◆ Objective
Please give everything from the start of the records down to the line containing "261x197 pixels. [x=186, y=53]" again with "upload" replaced by "download", leaving all else unchanged.

:: Data for this exercise

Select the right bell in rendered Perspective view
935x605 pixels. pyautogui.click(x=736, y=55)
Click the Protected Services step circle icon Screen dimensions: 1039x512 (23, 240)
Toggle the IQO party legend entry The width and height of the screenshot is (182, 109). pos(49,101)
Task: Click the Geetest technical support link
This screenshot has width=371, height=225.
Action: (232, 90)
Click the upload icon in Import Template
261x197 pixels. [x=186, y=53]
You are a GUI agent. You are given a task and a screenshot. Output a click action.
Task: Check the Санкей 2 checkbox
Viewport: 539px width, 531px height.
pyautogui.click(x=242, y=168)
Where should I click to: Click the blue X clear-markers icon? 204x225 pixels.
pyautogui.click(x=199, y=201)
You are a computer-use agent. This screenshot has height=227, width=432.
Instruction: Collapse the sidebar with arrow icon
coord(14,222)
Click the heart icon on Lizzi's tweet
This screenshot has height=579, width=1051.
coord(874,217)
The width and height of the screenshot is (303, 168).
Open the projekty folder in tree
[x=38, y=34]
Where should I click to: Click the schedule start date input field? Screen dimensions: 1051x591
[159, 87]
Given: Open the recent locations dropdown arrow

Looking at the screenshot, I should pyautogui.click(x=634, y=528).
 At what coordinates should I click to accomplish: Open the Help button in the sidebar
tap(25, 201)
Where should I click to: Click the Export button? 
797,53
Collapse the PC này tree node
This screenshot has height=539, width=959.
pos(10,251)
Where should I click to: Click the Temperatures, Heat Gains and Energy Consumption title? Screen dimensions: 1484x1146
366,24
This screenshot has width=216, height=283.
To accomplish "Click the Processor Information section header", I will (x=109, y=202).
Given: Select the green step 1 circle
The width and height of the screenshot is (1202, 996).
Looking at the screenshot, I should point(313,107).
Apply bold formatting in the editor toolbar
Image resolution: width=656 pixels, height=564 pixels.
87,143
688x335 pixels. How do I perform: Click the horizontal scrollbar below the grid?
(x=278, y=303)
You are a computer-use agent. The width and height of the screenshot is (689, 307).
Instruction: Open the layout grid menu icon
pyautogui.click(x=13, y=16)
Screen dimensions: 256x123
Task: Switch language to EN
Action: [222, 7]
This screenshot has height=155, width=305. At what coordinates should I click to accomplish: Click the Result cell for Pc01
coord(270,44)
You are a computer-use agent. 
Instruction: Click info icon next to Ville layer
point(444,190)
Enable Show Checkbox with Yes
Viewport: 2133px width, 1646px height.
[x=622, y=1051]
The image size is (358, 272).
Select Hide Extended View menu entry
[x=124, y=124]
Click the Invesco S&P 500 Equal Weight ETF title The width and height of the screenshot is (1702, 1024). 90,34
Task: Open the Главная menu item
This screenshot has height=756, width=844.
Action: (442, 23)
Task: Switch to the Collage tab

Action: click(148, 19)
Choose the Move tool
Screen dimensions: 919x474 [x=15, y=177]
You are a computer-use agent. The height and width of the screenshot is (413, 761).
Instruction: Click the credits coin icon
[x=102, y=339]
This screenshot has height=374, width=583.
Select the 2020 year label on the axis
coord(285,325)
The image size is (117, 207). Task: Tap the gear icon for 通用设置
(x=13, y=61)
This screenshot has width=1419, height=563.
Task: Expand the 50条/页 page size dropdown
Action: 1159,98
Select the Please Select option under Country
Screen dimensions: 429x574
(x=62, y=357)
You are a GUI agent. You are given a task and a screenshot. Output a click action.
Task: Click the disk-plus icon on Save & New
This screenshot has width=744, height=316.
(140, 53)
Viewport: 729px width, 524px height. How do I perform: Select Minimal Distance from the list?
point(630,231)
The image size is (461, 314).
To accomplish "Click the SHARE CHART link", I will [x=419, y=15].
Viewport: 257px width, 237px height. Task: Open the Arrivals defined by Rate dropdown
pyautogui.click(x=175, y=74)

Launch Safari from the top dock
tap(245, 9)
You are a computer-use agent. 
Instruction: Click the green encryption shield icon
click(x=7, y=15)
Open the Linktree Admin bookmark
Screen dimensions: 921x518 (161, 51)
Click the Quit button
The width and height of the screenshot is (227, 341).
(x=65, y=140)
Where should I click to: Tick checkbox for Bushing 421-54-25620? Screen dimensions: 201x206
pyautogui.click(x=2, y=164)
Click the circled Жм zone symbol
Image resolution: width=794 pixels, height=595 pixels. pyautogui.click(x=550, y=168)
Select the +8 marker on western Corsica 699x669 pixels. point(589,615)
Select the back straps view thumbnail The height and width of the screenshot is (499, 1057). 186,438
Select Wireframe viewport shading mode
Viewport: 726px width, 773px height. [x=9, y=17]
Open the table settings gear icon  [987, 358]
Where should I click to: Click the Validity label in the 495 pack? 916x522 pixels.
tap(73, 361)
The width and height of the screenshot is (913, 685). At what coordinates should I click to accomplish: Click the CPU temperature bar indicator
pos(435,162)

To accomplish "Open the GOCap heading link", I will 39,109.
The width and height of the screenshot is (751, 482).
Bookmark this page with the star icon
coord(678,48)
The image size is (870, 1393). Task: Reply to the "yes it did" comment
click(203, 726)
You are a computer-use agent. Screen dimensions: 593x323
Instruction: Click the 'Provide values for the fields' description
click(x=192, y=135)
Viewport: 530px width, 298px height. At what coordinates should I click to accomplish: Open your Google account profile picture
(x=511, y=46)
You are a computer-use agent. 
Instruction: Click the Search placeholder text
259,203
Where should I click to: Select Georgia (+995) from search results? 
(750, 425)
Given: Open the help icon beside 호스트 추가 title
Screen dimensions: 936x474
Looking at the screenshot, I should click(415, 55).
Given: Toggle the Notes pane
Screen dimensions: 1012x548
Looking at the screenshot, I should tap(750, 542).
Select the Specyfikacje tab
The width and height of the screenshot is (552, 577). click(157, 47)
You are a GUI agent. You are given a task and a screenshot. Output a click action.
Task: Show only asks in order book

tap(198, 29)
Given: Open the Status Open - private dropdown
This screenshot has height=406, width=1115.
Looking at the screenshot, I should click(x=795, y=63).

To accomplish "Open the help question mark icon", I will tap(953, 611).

::::

◆ Exercise output
Select the right bell in rendered Perspective view
935x605 pixels. pyautogui.click(x=736, y=55)
Click the Protected Services step circle icon Screen dimensions: 1039x512 (23, 240)
Toggle the IQO party legend entry The width and height of the screenshot is (182, 109). pos(49,101)
Task: Click the Geetest technical support link
This screenshot has width=371, height=225.
Action: (232, 90)
Click the download icon in Import Template
261x197 pixels. [x=186, y=53]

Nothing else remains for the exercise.